I don’t hear the rest of the threat hurled after me, because just at that moment, something hard and sharp strikes my shoulder blade. A burning pain makes me double over. I speed up, feeling my pulse hammering against my eardrums.
It seems to take an eternity, but finally I make it back to the dock. I tie up the boat and rise up on wobbly legs, only to sink down again. I stare at the rock lying in the bottom of the boat. It’s big and sharp edged. If it had hit me in the head… If that was their intent… A shiver ripples across my skin.
What I should do is hurry back to the cabin, lock the door, and hide.
No one seems to have followed me, but if those kids do come and find me here… My misgivings fade into nothingness. I refuse to let fear take hold. So, is it over? That’s what races through my mind instead. Is it finally over?
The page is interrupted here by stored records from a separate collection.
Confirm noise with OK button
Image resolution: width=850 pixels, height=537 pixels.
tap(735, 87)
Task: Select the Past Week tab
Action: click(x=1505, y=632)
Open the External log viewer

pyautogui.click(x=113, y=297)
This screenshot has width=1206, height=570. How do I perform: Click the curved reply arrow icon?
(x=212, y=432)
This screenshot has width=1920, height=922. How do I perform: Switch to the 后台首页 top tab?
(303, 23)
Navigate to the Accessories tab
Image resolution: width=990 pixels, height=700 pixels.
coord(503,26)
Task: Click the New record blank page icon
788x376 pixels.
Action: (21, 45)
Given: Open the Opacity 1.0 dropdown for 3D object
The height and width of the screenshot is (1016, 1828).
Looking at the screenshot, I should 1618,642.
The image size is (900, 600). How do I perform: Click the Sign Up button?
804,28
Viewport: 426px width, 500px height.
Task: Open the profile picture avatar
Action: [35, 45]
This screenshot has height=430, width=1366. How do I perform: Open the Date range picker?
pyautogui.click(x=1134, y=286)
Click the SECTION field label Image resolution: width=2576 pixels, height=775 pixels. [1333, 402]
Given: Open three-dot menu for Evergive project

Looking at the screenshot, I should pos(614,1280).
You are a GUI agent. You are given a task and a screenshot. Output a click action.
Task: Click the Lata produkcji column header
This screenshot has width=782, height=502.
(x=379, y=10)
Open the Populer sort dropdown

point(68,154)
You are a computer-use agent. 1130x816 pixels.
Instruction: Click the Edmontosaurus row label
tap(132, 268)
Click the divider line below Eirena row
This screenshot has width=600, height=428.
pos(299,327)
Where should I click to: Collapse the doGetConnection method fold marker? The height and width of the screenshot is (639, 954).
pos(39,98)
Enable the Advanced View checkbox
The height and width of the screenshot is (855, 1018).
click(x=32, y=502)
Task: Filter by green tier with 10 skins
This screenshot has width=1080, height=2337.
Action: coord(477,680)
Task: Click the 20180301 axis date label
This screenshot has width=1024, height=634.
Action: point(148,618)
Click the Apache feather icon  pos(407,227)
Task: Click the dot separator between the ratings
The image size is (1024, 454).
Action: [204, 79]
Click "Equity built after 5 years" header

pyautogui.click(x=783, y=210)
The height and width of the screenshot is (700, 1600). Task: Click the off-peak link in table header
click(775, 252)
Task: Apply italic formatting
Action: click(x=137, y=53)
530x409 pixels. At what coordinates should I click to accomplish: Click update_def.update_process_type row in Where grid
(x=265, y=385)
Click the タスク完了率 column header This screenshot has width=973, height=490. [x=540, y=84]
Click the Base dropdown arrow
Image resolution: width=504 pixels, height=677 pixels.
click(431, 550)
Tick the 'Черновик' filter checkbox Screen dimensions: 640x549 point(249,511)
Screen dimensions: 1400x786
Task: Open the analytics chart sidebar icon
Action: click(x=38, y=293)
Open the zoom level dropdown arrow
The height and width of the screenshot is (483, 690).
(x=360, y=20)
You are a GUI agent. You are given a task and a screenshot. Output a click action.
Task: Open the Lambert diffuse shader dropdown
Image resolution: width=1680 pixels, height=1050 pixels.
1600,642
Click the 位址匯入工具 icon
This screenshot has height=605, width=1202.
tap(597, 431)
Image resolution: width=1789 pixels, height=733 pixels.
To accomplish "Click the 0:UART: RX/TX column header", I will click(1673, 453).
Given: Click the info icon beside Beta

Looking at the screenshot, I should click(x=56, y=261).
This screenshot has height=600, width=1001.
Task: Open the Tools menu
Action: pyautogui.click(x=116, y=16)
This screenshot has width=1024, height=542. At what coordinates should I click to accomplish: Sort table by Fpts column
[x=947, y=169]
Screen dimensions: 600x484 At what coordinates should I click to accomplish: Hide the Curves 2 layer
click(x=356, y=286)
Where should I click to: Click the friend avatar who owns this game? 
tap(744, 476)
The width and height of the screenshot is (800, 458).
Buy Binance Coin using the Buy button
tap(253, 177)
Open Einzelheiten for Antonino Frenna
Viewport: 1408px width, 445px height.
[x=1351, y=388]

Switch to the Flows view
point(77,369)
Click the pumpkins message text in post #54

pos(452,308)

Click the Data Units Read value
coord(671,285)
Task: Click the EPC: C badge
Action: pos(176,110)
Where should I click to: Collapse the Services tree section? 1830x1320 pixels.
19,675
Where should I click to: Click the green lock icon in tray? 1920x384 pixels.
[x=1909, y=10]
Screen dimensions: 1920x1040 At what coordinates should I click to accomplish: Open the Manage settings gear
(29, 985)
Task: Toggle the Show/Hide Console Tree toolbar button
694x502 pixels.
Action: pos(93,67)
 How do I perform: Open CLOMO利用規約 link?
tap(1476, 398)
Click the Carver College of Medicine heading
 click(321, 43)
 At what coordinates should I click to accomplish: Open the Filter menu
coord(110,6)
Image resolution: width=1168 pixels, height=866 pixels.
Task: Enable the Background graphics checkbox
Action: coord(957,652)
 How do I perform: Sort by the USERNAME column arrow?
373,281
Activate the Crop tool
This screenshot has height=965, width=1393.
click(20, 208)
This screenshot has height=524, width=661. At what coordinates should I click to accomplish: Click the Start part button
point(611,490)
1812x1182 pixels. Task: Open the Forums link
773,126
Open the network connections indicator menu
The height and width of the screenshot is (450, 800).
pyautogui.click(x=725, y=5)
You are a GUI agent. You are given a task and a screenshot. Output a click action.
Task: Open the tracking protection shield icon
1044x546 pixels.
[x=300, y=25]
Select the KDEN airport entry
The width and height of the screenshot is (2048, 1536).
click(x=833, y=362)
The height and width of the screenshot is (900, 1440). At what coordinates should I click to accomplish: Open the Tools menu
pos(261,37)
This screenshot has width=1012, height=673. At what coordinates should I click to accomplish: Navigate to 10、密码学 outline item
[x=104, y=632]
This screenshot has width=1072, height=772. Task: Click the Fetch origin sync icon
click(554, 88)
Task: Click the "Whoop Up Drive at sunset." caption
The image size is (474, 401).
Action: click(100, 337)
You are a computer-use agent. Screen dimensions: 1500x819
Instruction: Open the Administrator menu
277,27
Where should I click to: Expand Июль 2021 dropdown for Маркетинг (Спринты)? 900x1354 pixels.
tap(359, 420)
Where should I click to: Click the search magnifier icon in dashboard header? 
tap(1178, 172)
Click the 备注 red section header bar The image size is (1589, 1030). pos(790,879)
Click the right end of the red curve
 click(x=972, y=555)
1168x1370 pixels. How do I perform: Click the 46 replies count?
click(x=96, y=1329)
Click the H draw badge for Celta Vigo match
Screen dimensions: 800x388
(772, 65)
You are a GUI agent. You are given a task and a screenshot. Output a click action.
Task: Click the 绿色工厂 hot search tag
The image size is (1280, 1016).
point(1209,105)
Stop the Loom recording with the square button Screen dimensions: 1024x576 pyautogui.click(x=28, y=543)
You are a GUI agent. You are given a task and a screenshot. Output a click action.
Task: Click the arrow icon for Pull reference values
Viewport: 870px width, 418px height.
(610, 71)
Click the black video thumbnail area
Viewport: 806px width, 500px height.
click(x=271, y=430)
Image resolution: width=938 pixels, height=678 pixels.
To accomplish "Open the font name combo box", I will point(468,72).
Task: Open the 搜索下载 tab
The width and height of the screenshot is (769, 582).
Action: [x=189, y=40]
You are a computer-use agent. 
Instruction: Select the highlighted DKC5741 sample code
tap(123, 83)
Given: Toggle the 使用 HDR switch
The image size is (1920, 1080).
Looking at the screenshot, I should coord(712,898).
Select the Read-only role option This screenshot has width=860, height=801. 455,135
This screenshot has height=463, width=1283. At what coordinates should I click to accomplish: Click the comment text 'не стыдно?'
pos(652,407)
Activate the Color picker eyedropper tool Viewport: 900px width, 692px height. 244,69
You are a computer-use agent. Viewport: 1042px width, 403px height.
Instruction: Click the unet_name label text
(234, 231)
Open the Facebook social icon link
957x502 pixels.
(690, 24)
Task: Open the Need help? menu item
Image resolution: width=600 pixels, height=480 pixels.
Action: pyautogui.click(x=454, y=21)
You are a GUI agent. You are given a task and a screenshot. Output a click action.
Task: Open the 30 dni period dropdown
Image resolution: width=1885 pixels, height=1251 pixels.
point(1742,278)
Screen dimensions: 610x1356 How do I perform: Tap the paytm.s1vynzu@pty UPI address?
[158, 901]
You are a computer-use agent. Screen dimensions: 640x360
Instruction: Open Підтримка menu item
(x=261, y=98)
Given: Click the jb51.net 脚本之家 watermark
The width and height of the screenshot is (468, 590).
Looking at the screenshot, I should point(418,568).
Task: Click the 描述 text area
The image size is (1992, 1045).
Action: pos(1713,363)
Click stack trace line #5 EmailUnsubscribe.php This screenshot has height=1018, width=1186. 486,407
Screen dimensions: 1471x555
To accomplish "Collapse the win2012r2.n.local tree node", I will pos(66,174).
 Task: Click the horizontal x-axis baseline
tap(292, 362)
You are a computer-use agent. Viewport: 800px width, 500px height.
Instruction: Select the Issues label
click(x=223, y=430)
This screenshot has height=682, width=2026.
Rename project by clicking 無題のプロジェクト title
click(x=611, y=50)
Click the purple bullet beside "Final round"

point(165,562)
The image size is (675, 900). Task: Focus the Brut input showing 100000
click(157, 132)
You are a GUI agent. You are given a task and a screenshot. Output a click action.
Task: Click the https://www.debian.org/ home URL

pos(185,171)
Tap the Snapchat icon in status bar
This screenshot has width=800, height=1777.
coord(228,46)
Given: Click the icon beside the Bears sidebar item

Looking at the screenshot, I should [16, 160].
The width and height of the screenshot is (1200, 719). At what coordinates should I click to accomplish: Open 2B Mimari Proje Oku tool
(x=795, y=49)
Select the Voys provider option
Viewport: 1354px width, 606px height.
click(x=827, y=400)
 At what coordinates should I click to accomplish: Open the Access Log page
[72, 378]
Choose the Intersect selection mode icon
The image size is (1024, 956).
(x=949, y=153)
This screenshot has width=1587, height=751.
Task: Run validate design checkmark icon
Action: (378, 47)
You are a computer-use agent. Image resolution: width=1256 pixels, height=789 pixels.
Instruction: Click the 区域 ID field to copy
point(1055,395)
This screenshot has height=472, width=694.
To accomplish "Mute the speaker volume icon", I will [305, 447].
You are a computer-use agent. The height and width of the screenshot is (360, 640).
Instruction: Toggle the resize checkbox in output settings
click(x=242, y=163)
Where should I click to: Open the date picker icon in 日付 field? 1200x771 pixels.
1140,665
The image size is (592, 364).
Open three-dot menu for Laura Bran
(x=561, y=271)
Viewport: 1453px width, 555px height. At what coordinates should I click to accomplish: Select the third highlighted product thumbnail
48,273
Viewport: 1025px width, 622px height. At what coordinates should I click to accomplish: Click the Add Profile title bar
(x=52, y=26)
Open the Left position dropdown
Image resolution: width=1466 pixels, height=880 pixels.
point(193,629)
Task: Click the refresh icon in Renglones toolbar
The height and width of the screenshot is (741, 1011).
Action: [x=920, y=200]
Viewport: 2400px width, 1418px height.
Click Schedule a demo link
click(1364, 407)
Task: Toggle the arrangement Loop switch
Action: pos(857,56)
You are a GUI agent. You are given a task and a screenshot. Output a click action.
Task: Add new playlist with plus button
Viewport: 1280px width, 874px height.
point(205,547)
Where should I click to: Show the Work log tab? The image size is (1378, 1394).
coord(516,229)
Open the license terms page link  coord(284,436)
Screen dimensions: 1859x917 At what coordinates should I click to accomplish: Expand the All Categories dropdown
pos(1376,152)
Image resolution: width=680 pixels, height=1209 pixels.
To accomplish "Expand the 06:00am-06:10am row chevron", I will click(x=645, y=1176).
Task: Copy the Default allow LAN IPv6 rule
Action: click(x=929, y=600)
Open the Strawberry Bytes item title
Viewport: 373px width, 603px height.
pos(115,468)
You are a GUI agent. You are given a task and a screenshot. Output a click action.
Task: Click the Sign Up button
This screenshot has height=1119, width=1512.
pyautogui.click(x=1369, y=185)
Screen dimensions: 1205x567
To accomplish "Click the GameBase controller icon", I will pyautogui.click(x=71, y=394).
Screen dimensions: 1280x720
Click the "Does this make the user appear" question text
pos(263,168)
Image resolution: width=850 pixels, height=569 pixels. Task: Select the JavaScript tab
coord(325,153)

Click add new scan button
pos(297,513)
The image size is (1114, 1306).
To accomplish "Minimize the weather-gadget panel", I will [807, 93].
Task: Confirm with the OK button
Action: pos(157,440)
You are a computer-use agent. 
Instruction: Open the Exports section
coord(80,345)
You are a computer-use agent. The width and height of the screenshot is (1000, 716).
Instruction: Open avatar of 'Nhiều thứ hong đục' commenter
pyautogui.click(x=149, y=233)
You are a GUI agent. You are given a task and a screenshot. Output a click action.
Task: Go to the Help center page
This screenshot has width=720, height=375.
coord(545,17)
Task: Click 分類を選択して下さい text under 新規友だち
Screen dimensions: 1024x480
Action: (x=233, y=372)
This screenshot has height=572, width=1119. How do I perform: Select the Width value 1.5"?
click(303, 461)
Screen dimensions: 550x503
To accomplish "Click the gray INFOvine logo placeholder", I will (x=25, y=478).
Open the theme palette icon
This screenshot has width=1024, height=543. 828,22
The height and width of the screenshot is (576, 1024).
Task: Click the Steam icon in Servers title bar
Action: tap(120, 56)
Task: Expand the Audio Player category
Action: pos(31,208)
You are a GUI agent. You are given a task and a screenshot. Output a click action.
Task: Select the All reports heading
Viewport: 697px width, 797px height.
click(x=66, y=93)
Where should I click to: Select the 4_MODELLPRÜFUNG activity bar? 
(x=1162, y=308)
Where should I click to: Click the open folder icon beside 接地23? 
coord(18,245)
The next second, another thought intrudes. My hands automatically touch my stomach, protecting the life growing inside. A couple of weeks ago, I left the clinic with the doctor’s words ringing in my ears. I remember my exact thought: This isn’t like it was with Smilla. This is something different, something completely new. Emotions surge inside me. Elation. Guilt. Dread.
I didn’t tell Alex. Not until we got to Lake Malice. We were eating dinner, and I said no to wine, then gave him a meaningful look. Alex stared at me for a long time, his face impassive.
“I understand,” he said at last and took my hand.
His expression was so tender at that moment, so I thought maybe, just maybe it would work out. Maybe if I didn’t—
“Have you made an appointment?”
It was his tone of voice that made me realize at once what he meant. He wasn’t talking about an obstetrician appointment. An abortion. He wanted me to get rid of our child. I bowed my head and swallowed the food in my mouth without chewing.
“Not yet, but I will,” I told him. “As soon as we get back.”
Alex gave me a kiss and quickly changed the subject as he helped himself to more food. After dinner, he gave me his orders, took me into the bedroom, and closed the door behind us.
Later that night, I lay awake, my body hurting too much to sleep. All my nerves and muscles ached. I heard the car rumbling outside and the voice screaming. I heard Alex carry Smilla inside and put her to bed in the room next to ours. Even though I was wide awake, I didn’t get up to go to them. And when Alex crept back into bed, I pretended to be asleep. But by then, I’d already made my decision. It was perfectly clear in my mind.
♦ ♦ ♦
I stroke my throat, cautiously touching the skin. Then I bury my face in my hands and bend forward. After a while, my fingers fall away on their own, and my gaze is drawn over the gunwale. I peer down into the water lapping against the side of the boat. I stare into the lake’s impenetrable darkness. Even here, so near shore, it’s impossible to see the bottom. Staring into Lake Malice is like being sucked into a black hole, a vortex. I’m whisked through the tunnel until I encounter a circular light at the other end. An opening. And there, in the middle of the light, the contours of a man’s face appear. Alex! A gasp escapes my lips.